WHAT TO DO: The following data has a line with "Image resolution: width=1875" and a line with "Edit the base". Write out exactly those lines and all the lines between them.

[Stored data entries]
☆ ☆ ☆ ☆

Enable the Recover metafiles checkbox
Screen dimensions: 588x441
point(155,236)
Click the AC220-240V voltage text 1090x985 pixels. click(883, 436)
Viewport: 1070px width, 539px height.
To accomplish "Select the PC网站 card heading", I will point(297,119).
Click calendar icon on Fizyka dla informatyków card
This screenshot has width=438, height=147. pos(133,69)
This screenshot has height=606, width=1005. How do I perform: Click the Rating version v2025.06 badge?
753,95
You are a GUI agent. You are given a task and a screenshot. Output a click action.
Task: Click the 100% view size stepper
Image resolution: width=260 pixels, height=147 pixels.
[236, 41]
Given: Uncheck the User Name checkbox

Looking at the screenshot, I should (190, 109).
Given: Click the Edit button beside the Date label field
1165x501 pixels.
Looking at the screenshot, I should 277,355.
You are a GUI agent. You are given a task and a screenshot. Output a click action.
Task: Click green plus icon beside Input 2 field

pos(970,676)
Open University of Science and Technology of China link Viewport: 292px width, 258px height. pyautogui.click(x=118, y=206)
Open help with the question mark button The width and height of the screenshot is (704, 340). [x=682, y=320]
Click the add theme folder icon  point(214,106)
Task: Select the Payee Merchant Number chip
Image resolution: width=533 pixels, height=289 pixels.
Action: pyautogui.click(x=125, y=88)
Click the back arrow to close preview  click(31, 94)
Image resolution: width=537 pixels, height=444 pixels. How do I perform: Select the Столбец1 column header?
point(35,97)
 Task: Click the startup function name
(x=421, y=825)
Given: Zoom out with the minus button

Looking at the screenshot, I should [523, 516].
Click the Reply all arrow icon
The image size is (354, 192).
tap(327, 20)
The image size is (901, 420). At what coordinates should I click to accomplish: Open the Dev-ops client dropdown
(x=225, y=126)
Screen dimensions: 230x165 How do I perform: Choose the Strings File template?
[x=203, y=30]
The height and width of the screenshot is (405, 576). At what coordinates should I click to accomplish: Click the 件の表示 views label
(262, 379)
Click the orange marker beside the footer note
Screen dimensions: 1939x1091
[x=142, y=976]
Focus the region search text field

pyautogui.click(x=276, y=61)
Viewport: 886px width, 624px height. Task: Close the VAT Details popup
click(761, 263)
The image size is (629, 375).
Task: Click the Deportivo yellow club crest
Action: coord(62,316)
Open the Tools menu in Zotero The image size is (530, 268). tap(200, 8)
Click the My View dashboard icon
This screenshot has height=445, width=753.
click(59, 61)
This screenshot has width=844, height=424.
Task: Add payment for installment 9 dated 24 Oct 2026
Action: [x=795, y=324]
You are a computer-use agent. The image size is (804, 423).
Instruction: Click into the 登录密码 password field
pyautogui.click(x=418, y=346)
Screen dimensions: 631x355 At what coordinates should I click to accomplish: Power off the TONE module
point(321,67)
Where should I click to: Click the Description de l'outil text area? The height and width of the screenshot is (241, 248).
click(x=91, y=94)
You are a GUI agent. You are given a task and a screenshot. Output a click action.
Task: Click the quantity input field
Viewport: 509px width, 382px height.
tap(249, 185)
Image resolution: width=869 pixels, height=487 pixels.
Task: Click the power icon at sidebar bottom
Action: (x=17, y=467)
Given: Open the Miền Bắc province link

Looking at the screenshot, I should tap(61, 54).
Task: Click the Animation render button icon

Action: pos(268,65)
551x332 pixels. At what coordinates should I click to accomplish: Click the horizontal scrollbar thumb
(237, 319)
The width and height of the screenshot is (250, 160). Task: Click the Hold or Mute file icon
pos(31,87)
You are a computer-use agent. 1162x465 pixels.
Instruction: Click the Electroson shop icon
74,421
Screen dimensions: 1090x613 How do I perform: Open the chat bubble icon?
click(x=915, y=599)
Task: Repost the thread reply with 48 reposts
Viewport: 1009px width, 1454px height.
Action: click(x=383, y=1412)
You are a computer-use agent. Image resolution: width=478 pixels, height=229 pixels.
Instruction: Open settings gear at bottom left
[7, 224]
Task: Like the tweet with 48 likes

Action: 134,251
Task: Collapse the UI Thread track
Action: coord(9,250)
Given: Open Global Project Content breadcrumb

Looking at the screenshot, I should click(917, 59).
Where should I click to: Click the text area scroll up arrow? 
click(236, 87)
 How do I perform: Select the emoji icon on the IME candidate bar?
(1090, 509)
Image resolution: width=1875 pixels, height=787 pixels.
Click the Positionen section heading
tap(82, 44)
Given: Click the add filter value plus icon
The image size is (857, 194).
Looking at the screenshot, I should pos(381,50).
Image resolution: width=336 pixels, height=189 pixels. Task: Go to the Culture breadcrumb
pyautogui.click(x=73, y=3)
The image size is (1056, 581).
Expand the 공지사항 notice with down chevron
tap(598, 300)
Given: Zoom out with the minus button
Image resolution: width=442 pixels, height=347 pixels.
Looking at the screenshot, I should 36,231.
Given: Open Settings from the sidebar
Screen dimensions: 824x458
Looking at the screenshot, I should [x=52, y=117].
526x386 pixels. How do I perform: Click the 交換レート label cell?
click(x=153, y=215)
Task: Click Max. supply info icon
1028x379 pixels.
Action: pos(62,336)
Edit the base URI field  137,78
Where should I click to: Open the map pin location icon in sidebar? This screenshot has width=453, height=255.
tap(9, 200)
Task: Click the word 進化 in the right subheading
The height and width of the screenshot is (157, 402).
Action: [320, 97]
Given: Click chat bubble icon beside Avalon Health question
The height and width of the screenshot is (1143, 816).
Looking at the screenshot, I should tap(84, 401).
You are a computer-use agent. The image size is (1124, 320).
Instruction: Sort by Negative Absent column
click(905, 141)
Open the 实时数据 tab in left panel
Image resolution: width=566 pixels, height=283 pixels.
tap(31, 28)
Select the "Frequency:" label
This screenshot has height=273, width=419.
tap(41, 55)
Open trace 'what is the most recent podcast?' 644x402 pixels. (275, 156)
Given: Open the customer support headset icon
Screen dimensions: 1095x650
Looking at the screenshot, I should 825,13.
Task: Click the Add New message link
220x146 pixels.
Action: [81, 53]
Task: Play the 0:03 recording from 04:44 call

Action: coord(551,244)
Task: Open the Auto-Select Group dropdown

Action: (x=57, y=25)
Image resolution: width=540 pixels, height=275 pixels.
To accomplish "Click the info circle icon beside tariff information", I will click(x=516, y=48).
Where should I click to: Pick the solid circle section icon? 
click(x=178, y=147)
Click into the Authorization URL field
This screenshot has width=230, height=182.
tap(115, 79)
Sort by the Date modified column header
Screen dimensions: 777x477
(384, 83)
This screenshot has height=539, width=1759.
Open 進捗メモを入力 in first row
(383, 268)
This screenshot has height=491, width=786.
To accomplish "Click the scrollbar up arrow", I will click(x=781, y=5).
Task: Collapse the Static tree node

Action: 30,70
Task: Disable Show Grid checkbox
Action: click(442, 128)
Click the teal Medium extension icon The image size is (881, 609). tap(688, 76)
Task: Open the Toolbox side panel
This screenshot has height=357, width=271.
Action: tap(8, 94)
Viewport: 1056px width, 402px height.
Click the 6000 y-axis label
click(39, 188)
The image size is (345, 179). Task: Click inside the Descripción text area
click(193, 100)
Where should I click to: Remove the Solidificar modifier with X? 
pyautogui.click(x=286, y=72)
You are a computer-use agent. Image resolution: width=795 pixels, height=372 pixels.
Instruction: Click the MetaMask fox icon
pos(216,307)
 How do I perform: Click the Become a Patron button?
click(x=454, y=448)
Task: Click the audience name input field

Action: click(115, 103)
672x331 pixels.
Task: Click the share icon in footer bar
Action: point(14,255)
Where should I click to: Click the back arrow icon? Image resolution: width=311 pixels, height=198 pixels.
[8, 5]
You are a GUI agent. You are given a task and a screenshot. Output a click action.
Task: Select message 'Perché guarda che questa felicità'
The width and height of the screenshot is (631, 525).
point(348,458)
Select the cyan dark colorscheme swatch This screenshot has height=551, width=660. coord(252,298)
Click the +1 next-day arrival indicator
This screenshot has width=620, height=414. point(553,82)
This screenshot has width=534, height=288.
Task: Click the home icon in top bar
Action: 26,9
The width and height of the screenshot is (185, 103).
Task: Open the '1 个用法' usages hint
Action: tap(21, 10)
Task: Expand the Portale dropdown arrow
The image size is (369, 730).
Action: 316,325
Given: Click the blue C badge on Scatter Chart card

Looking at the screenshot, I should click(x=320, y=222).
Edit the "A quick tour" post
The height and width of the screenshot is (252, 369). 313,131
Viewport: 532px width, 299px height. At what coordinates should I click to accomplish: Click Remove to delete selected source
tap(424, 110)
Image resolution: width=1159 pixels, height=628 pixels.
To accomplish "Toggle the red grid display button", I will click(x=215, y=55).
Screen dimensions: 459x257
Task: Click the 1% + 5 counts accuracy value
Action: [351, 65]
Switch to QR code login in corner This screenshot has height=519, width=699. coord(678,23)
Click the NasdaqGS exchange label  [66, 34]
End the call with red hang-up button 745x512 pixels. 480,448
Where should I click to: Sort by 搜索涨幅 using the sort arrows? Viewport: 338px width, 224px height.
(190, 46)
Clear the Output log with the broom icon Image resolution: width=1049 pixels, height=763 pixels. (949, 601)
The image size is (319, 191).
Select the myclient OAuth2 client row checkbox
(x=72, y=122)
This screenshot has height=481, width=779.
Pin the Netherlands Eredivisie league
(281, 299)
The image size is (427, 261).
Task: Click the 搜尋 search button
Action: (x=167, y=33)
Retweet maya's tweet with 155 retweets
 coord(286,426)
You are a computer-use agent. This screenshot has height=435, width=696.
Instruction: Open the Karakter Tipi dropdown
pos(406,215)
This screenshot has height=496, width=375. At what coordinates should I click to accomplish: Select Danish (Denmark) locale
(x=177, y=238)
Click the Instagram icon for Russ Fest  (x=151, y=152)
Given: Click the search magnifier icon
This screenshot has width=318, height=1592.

☆ ☆ ☆ ☆

SOLUTION TO THIS EXERCISE:
Image resolution: width=1875 pixels, height=787 pixels.
Click the Positionen section heading
tap(82, 44)
Given: Click the add filter value plus icon
The image size is (857, 194).
Looking at the screenshot, I should pos(381,50).
Image resolution: width=336 pixels, height=189 pixels. Task: Go to the Culture breadcrumb
pyautogui.click(x=73, y=3)
The image size is (1056, 581).
Expand the 공지사항 notice with down chevron
tap(598, 300)
Given: Zoom out with the minus button
Image resolution: width=442 pixels, height=347 pixels.
Looking at the screenshot, I should 36,231.
Given: Open Settings from the sidebar
Screen dimensions: 824x458
Looking at the screenshot, I should [x=52, y=117].
526x386 pixels. How do I perform: Click the 交換レート label cell?
click(x=153, y=215)
Task: Click Max. supply info icon
1028x379 pixels.
Action: pos(62,336)
Edit the base URI field  137,78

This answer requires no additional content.